Answered by Zubir Ahmed - Parliamentary Under-Secretary (Department of Health and Social Care)

The Government plans to publish the modern service framework for severe mental illness in the latter half of 2026.

Engagement on the modern service framework will involve a wide range of stakeholders, such as people with lived experience, clinicians, allied professionals, social workers, the voluntary, community and social enterprise sector, commissioners, and National Health Service Leaders. We have recruited a third Co-Chair for the Modern Service Framework, Jo Lomani, who is a national mental health co-production lead and expert by lived and living experience, to support the implementation of our lived-experience involvement and co-production strategy. This aims to ensure that people who use mental health services stay at the centre of everything we do.


Written Question
Mental Health Services: Artificial Intelligence
Monday 29th December 2025

Asked by: Jess Asato (Labour - Lowestoft)

Question to the Department of Health and Social Care:

To ask the Secretary of State for Health and Social Care, what steps his Department is taking to ensure that the introduction of digital and AI tools in mental health care enhances rather than replaces the work of qualified counsellors and psychotherapists, in line with guidance from professional bodies such as the National Counselling and Psychotherapy Society.

Answered by Zubir Ahmed - Parliamentary Under-Secretary (Department of Health and Social Care)

To deliver the shift from analogue to digital that is set out in the 10-Year Health Plan, we will create a digital front door for mental health care through the NHS App to boost access to early support and empower people to take steps to manage their symptoms.

Digital and artificial intelligence (AI) tools in mental health care can enhance and complement the work of qualified counsellors and psychotherapists, not replace human-delivered care.
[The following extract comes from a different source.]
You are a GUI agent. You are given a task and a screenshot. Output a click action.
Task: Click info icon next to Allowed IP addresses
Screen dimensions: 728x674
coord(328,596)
These tools can help with routine tasks like managing appointments, answering basic queries, updating clinical notes, and booking sessions. This means that clinicians can spend more time providing care to patients and patients have an improved experience across the care pathway, for example through reduced waiting times. Any new tools are introduced within a comprehensive regulatory framework in the National Health Service, underpinned by rigorous standards for safety, effectiveness, ethics, and data protection.

Publicly available AI applications that are not deployed by the NHS, such as ChatGPT and Character.AI, are not regulated as medical technologies and may offer incorrect or harmful information. Users are strongly advised to be careful when using these technologies.


Written Question
Prisoners: Diabetes
Monday 29th December 2025

Asked by: Ben Coleman (Labour - Chelsea and Fulham)
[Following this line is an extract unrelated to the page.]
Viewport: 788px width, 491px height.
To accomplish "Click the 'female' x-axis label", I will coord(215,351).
Question to the Department of Health and Social Care:

To ask the Secretary of State for Health and Social Care, what assessment his Department has made of the adequacy of healthcare provision in prisons for inmates with diabetes; and what steps he is taking to ensure that diabetic prisoners have timely access to appropriate medical treatment.

Answered by Zubir Ahmed - Parliamentary Under-Secretary (Department of Health and Social Care)

NHS England commissions prison health care services into every prison in England. Every prison has onsite health care services including, primary care, mental health, dentistry, and substance misuse teams. This includes the care and management of those with long term conditions such as diabetes. All prisons offer a range of appointments to meet the needs of patients, and this includes routine appointments and urgent appointments.

NHS England commissions health care in prison that is the equivalence of community health care. The National Service Specification for primary care defines what this means for patients who require support. Access to health provision is available to every person in prison at any stage of their sentence, and this begins at the point of entry. NHS England also commissions health needs assessments across prisons to determine the needs and requirements of the prison population.

NHS England is reviewing the National Primary Care Service Specification to ensure it continues to meet the needs of the prison population.